Iraola elige a Alex Scott como primer fichaje del Liverpool
Andoni Iraola apenas ha aterrizado en Anfield y ya ha marcado su primera prioridad en rojo. El técnico español, que ha firmado por dos años para suceder a Arne Slot tras una temporada decepcionante que dejó al Liverpool quinto en la Premier League y sin títulos, mira directo al corazón del equipo: el centro del campo.
Con salidas de peso como Mohamed Salah, Andy Robertson e Ibrahima Konaté al final del curso, el proyecto necesita una sacudida inmediata. Iraola no quiere esperar. Y el nombre que encabeza su lista es claro.
Alex Scott, objetivo número uno
Según informa Sports Boom, Iraola ha señalado a Alex Scott, centrocampista del Bournemouth, como el jugador que quiere convertir en el primer fichaje de su etapa en Anfield.

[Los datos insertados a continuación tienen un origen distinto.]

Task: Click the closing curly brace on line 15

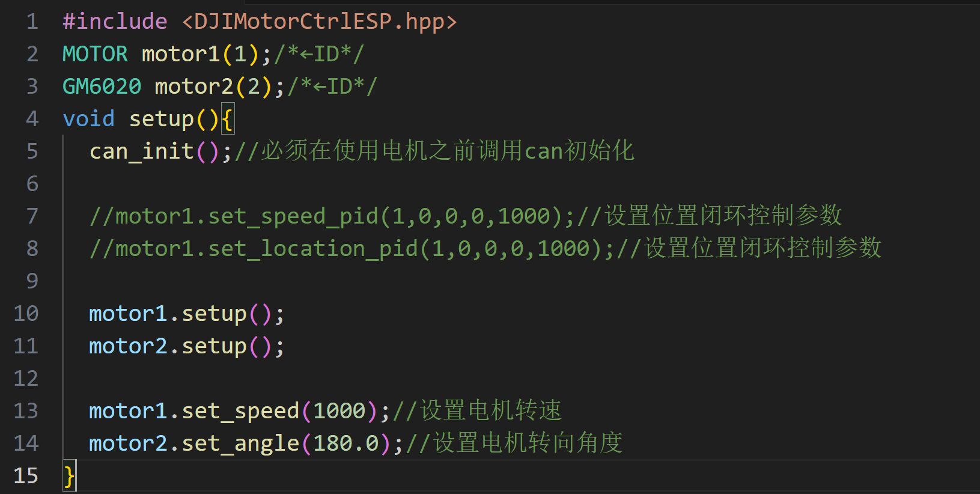Action: (x=69, y=476)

El inglés, de 22 años, viene de una temporada brillante con los Cherries. Su impacto ha sido tal que su cotización y su reputación se han disparado, hasta el punto de atraer la atención de varios clubes importantes, pendientes de cada movimiento en su situación contractual.
En Bournemouth lo tienen claro: no quieren perderle. El club trabaja en una oferta de renovación que refleje su nuevo estatus como pieza clave del equipo. Sin embargo, el escenario no es tan sencillo. Se entiende que Scott ve con buenos ojos un nuevo reto a estas alturas de su carrera, y la posibilidad de que firme un nuevo contrato en el Vitality Stadium se enfría.
Ahí entra el Liverpool.
El club de Anfield sigue de cerca cada giro de esta historia y valora lanzar una oferta que ponga a prueba la resistencia del Bournemouth. Se ha llegado a valorar a Scott en torno a las 60 millones de libras, pero, según Jamie Dickenson, el Liverpool pretende cerrar una operación más cercana a las 40 millones.

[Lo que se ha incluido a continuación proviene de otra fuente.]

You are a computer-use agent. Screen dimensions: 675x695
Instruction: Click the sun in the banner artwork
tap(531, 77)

Una diferencia importante. Un pulso que puede marcar el tono del mercado para Iraola.
Un encaje natural en el centro del campo ‘red’
La apuesta no es casual. El centro del campo del Liverpool fue uno de los grandes problemas de la temporada pasada. Pese a contar con nombres de calidad como Ryan Gravenberch, Curtis Jones, Alexis Mac Allister y Dominik Szoboszlai, el equipo se vio demasiadas veces superado en esa zona, sin control ni piernas suficientes para sostener partidos de alta exigencia.
La situación contractual de Curtis Jones añade otra capa a la historia. Entra en su último año de contrato y su nombre suena con fuerza como posible salida este verano. Si se marcha, el hueco es evidente. Y ahí encaja Alex Scott.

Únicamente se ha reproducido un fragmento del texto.